Stored records:
_ _ _
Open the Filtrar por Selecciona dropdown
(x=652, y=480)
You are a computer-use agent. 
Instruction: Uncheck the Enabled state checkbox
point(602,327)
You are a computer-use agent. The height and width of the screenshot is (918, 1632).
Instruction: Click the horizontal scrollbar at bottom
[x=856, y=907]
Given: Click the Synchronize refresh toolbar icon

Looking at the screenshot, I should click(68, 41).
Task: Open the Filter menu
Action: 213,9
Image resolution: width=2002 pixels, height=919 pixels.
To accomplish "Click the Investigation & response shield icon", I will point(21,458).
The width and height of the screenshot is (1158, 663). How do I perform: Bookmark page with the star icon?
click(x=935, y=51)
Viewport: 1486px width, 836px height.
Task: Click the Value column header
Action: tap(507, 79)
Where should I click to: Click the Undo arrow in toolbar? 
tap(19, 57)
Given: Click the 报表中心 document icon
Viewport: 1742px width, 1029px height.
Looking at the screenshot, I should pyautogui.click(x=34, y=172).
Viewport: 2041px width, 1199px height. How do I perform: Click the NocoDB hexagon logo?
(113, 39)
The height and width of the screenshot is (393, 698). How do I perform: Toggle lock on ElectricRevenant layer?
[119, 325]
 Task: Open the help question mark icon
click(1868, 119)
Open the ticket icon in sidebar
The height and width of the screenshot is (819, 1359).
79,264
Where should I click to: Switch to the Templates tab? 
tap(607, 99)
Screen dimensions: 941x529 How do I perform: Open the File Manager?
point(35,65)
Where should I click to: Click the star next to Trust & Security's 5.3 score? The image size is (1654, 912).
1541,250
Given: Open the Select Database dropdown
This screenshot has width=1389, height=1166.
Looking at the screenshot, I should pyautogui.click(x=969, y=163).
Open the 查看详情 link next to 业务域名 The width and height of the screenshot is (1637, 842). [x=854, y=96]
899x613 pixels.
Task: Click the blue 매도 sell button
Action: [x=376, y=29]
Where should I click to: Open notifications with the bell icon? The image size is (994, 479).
_ _ _
## What you need to do:
Type out the records again exactly, line for line.

## Result below:
Open the Filtrar por Selecciona dropdown
(x=652, y=480)
You are a computer-use agent. 
Instruction: Uncheck the Enabled state checkbox
point(602,327)
You are a computer-use agent. The height and width of the screenshot is (918, 1632).
Instruction: Click the horizontal scrollbar at bottom
[x=856, y=907]
Given: Click the Synchronize refresh toolbar icon

Looking at the screenshot, I should click(68, 41).
Task: Open the Filter menu
Action: 213,9
Image resolution: width=2002 pixels, height=919 pixels.
To accomplish "Click the Investigation & response shield icon", I will point(21,458).
The width and height of the screenshot is (1158, 663). How do I perform: Bookmark page with the star icon?
click(x=935, y=51)
Viewport: 1486px width, 836px height.
Task: Click the Value column header
Action: tap(507, 79)
Where should I click to: Click the Undo arrow in toolbar? 
tap(19, 57)
Given: Click the 报表中心 document icon
Viewport: 1742px width, 1029px height.
Looking at the screenshot, I should pyautogui.click(x=34, y=172).
Viewport: 2041px width, 1199px height. How do I perform: Click the NocoDB hexagon logo?
(113, 39)
The height and width of the screenshot is (393, 698). How do I perform: Toggle lock on ElectricRevenant layer?
[119, 325]
 Task: Open the help question mark icon
click(1868, 119)
Open the ticket icon in sidebar
The height and width of the screenshot is (819, 1359).
79,264
Where should I click to: Switch to the Templates tab? 
tap(607, 99)
Screen dimensions: 941x529 How do I perform: Open the File Manager?
point(35,65)
Where should I click to: Click the star next to Trust & Security's 5.3 score? The image size is (1654, 912).
1541,250
Given: Open the Select Database dropdown
This screenshot has width=1389, height=1166.
Looking at the screenshot, I should pyautogui.click(x=969, y=163).
Open the 查看详情 link next to 业务域名 The width and height of the screenshot is (1637, 842). [x=854, y=96]
899x613 pixels.
Task: Click the blue 매도 sell button
Action: [x=376, y=29]
Where should I click to: Open notifications with the bell icon? The image size is (994, 479).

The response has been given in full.